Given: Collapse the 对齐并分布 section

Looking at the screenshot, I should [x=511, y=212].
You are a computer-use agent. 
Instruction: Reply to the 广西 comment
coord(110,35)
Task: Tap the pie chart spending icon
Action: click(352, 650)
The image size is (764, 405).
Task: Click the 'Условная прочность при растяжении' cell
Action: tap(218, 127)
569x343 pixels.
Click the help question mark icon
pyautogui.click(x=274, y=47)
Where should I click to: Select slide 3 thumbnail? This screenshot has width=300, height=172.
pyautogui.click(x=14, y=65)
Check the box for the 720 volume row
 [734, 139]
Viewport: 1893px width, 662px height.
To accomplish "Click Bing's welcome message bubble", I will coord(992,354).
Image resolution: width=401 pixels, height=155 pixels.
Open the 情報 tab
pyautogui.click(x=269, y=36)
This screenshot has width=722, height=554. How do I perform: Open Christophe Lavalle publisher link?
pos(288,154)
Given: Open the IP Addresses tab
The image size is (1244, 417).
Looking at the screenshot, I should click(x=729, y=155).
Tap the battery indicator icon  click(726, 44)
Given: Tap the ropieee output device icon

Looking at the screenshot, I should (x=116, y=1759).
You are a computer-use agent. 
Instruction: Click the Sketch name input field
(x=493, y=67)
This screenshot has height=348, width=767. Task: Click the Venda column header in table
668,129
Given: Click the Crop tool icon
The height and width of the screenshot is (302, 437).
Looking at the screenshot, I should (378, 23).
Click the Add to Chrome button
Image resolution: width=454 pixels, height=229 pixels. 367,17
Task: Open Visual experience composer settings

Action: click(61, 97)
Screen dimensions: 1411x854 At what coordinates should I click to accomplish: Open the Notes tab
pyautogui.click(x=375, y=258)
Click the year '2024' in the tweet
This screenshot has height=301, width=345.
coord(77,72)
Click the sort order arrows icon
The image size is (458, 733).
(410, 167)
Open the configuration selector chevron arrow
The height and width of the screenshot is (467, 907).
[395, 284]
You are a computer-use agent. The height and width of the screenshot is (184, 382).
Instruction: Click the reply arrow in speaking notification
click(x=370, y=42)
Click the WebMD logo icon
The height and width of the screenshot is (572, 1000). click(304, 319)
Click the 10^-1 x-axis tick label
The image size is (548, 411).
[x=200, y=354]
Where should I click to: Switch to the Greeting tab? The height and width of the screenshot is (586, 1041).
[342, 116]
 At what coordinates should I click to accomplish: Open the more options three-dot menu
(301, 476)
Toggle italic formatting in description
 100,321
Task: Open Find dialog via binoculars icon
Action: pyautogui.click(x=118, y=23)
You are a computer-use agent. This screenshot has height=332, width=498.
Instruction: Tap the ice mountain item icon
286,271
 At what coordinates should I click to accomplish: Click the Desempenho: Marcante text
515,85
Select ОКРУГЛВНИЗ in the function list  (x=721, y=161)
####
Problem statement
Could you restate word for word the lines above from the one containing "Instruction: Click the Sketch" through the one containing "Given: Click the Crop tool icon", both included, and nothing else?

Answer to this task
Instruction: Click the Sketch name input field
(x=493, y=67)
This screenshot has height=348, width=767. Task: Click the Venda column header in table
668,129
Given: Click the Crop tool icon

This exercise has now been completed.